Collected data
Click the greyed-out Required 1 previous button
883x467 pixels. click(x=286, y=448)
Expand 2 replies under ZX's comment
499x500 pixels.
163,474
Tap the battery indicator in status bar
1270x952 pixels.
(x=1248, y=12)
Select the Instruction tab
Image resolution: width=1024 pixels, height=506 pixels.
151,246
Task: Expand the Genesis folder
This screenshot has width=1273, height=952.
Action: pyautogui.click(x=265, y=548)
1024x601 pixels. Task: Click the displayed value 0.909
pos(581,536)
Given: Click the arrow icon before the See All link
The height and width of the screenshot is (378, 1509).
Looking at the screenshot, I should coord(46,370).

• [WORK INSTRUCTION]:
Could you retype exactly the lines above from the one containing "Select the Instruction tab" through the last line of the records, both included, and nothing else?

• [RESULT OF THE EXERCISE]:
Select the Instruction tab
Image resolution: width=1024 pixels, height=506 pixels.
151,246
Task: Expand the Genesis folder
This screenshot has width=1273, height=952.
Action: pyautogui.click(x=265, y=548)
1024x601 pixels. Task: Click the displayed value 0.909
pos(581,536)
Given: Click the arrow icon before the See All link
The height and width of the screenshot is (378, 1509).
Looking at the screenshot, I should coord(46,370).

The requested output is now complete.